The microcomputer 63 detects that the piston 24 is at the idle position on the basis of the signal output from the position detection sensor 72, and the microcomputer 63 stops the electric motor 15. When the electric motor 15 stops, the rotational control mechanism 51 holds the piston 24 at the idle position.

The piston 24 and the driver blade 25 receive a bias force in accordance with a pneumatic pressure of the pressure chamber 13, and the bias force that has been received on the driver blade 25 is transmitted to the pin wheel shaft 48 through the pin wheel 49.

When the pin wheel shaft 48 receives a clockwise torque as shown in FIG. 3, the rotational control mechanism 51 receives the torque and prevents the rotation of the pin wheel shaft 48. In this manner, the electric motor 15 stops while the pin wheel 49 stops, and the piston 24 stops at the idle position in FIG. 3.

When the trigger switch 67 is turned ON while the push switch 69 is turned ON, the microcomputer 63 repeats the control for turning ON and OFF the switch element of the inverter circuit 61 to supply the power of the storage battery 40 to the electric motor 15. Then, the motor shaft 37 of the electric motor 15 rotates. A torque of the motor shaft 37 is transmitted to the pin wheel shaft 48 through the speed reducer 43.

The rotational directions of the motor shaft 37 and the output member 45 are the same as each other. When the output member 45 rotates, a torque of the output member 45 is transmitted to the pin wheel 49, and the pin wheel 49 rotates counterclockwise in FIG. 3. When the pin wheel 49 rotates counterclockwise in FIG. 3, the torque of the pin wheel 49 is transmitted to the driver blade 25 and the piston 24, so that the piston 24 moves in the second direction B2 so as to come close to the pressure chamber 13 in the direction of the center line A1. That is, the piston 24 rises to be against the pneumatic pressure of the pressure chamber 13 from the idle position toward the top dead point. When the piston 24 rises from the idle position, the pneumatic pressure of the pressure chamber 13 increases.

When the piston 24 arrives at the top dead point, the end 25A of the driver blade 25 is positioned to be upper than the head 58A of the nail 58. Also, when the piston 24 arrives at the top dead point, the pin 77A of the pinion 77 is released from the convex portion 26A of the rack 26. Therefore, the striking unit 12 is moved toward the bottom dead point in the first direction B1, that is, is dropped by the pneumatic pressure of the pressure chamber 13. When the striking unit 12 is dropped, the driver blade 25 strikes the head 58A of the nail 58 in the injection path 36, so that the nail 58 is driven into the workpiece to be driven 70.

When an entire body of the nail 58 is wedged into the workpiece to be driven 70 and the nail 58 stops, the end 25A of the driver blade 25 is brought away from the head 58A of the nail 58 by its reactive force.
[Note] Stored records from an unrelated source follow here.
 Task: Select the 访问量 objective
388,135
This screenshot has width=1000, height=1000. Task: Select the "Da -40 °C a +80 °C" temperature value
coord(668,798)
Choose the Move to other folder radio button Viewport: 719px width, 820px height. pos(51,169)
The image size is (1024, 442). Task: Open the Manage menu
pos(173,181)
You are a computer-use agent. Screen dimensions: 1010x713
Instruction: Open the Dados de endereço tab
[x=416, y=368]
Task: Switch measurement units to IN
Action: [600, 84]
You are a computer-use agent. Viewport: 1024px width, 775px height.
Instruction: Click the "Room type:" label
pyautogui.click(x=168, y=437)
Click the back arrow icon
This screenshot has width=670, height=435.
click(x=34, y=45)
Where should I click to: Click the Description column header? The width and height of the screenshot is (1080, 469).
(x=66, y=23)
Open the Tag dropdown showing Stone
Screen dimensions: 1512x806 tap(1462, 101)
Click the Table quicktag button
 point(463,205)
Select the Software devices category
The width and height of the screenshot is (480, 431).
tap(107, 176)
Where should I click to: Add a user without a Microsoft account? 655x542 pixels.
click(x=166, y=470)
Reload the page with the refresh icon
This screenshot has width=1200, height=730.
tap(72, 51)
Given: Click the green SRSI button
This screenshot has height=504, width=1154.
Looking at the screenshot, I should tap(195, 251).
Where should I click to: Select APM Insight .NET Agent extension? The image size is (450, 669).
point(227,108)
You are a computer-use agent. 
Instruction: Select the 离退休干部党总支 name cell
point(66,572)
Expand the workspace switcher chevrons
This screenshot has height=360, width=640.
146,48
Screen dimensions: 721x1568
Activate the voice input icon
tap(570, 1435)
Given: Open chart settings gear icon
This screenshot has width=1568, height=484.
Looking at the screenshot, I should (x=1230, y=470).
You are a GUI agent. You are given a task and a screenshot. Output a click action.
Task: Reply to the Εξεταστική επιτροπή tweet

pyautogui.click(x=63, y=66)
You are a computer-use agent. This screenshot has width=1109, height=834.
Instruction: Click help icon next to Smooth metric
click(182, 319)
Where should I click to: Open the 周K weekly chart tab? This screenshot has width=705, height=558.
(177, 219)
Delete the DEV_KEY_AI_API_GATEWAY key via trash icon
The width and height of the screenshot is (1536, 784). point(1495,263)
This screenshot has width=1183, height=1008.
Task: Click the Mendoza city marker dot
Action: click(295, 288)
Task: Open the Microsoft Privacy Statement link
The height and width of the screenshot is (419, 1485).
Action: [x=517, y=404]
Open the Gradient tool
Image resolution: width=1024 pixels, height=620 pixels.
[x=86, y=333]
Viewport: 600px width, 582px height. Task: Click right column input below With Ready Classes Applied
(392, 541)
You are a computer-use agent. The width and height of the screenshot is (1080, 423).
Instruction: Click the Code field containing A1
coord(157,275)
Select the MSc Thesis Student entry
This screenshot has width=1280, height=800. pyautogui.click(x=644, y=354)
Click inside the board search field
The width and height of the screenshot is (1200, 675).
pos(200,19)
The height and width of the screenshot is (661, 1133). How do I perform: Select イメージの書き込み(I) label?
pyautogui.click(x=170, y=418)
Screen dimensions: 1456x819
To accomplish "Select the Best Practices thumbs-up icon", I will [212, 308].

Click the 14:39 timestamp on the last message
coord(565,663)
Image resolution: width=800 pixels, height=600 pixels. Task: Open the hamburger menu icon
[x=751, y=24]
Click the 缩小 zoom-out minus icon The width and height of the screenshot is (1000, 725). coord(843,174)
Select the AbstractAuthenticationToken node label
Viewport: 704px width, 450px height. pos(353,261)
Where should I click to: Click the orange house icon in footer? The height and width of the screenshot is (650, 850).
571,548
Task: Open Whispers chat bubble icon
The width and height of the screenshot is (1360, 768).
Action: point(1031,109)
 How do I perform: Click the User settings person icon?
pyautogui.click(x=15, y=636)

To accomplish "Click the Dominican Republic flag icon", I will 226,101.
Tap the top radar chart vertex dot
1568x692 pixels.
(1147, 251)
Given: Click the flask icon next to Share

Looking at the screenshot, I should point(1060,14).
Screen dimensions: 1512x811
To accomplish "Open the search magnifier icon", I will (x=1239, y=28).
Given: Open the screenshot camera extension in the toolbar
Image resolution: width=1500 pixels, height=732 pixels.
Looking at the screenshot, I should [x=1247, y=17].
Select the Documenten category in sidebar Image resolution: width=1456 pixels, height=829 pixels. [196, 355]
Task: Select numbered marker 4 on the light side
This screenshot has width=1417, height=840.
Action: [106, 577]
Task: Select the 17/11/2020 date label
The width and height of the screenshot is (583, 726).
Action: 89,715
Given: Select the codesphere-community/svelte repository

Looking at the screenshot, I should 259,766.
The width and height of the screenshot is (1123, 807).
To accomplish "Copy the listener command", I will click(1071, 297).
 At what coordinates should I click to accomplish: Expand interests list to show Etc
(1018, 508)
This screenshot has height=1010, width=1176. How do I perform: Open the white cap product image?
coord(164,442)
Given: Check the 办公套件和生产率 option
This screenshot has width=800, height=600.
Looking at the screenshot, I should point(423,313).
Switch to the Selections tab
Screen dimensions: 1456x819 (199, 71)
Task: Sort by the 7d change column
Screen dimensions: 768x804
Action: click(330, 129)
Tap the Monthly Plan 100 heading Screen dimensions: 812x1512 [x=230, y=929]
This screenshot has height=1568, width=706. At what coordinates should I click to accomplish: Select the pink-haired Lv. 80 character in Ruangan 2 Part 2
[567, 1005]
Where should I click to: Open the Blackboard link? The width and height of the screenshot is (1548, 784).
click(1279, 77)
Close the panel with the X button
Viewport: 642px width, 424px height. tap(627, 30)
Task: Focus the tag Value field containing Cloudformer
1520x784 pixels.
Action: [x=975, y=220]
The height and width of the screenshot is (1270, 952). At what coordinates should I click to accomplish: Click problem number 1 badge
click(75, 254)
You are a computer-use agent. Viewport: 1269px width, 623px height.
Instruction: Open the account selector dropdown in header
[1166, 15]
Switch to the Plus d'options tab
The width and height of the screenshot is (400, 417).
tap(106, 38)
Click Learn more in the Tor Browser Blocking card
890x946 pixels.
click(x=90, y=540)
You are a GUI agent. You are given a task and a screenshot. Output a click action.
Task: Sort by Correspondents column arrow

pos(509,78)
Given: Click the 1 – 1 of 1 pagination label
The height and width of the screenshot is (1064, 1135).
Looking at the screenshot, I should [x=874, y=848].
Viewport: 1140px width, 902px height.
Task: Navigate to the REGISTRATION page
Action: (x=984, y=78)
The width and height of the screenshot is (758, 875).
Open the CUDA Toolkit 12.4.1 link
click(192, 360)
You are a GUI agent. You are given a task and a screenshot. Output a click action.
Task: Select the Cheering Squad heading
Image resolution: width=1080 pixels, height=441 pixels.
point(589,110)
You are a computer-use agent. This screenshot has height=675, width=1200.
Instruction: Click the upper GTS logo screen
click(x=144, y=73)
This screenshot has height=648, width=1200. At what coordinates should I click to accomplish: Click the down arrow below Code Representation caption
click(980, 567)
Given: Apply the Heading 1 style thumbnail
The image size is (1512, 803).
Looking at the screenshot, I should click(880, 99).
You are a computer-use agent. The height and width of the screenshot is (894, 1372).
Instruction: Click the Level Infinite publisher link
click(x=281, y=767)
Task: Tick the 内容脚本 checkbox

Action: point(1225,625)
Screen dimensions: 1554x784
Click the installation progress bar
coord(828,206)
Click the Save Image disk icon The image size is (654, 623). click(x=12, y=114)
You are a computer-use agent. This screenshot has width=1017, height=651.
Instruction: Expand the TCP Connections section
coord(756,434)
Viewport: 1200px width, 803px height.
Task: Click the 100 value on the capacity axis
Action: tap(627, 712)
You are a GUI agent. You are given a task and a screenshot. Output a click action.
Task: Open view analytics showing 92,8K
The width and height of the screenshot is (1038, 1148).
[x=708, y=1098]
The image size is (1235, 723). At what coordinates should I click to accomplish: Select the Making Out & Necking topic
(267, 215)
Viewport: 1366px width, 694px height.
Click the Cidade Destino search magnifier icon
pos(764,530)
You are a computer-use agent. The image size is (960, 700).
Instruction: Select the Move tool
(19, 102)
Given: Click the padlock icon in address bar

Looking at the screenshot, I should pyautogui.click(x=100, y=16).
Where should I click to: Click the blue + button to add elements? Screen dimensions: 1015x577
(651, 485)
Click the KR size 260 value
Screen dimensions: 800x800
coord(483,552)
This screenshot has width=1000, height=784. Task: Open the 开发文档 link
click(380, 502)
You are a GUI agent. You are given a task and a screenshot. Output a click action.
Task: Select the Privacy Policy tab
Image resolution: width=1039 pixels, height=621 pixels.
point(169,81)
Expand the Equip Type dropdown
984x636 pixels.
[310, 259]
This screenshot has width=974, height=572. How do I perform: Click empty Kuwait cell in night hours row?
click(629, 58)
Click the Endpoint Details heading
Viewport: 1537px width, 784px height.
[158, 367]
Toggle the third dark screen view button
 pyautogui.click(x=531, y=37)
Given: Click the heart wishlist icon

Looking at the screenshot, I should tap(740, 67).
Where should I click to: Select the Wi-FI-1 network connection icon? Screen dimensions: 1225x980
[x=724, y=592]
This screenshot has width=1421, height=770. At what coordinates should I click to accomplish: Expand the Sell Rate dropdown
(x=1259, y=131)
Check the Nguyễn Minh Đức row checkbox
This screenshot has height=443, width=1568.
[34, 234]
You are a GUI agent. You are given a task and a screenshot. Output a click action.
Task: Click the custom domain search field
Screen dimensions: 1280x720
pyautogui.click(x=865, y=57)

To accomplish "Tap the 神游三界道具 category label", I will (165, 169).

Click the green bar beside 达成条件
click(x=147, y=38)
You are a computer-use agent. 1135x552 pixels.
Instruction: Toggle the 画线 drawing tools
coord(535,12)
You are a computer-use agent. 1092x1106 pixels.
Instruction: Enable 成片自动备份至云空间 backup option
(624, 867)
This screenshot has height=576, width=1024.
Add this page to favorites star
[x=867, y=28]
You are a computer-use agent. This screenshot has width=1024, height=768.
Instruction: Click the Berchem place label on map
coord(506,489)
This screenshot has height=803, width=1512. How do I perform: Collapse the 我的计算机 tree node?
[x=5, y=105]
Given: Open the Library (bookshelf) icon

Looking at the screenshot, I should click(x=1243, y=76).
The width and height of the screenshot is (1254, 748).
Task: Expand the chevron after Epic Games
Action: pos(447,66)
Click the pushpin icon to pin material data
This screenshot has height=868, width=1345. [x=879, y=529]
The piston 24 collides with the bumper 33, and the bumper 33 elastically deforms, so that kinetic energy of the piston 24 and the driver blade 25 is absorbed.

The motor shaft 37 of the electric motor 15 rotates even after the driver blade 25 strikes the nail 58. Then, when the pin 77A of the pinion 77 engages with the convex portion 26A of the rack 26, the piston 24 rises again in FIG. 1 because of the torque of the pin wheel 49. The microcomputer 63 detects the position of the pin wheel 49 even after the driving of the nail 58. When the microcomputer 63 detects that the piston 24 moves from the position of the pin wheel 49 and arrives at the idle position in FIG. 3, the microcomputer 63 stops the electric motor 15. That is, the pin wheel 49 stops, and the rotational control mechanism 51 holds the piston 24 at the idle position.

When using the driver 10, the operator selects either a continuous shot mode or a single shot mode. In the continuous shot mode, regardless of an operational order of the trigger 66 and the push lever 68, the nail 58 can be driven into the workpiece to be driven 70 by the first operation or the second operation. In the first operation, the nail 58 is driven into the workpiece to be driven 70 by alternately repeating an operation of pressing the push lever 68 against the workpiece to be driven 70 while an operational force is applied to the trigger 66 and an operation of bringing the push lever 68 to be away from the workpiece to be driven 70. In the second operation, the nail 58 is driven into the workpiece to be driven 70 by alternately repeating an operation of applying the operational force to the trigger 66 while the push lever 68 is pressed against the workpiece to be driven 70 and an operation of releasing the operational force from the trigger 66.

An operation is performed in the single shot mode, the operation applying the operational force to the trigger 66 to drive the nail 58 into workpiece to be driven 70 after pressing the push lever 68 against the workpiece to be driven 70, and then, releasing the operational force from the trigger 66 and bringing the push lever 68 to be away from the workpiece to be driven 70.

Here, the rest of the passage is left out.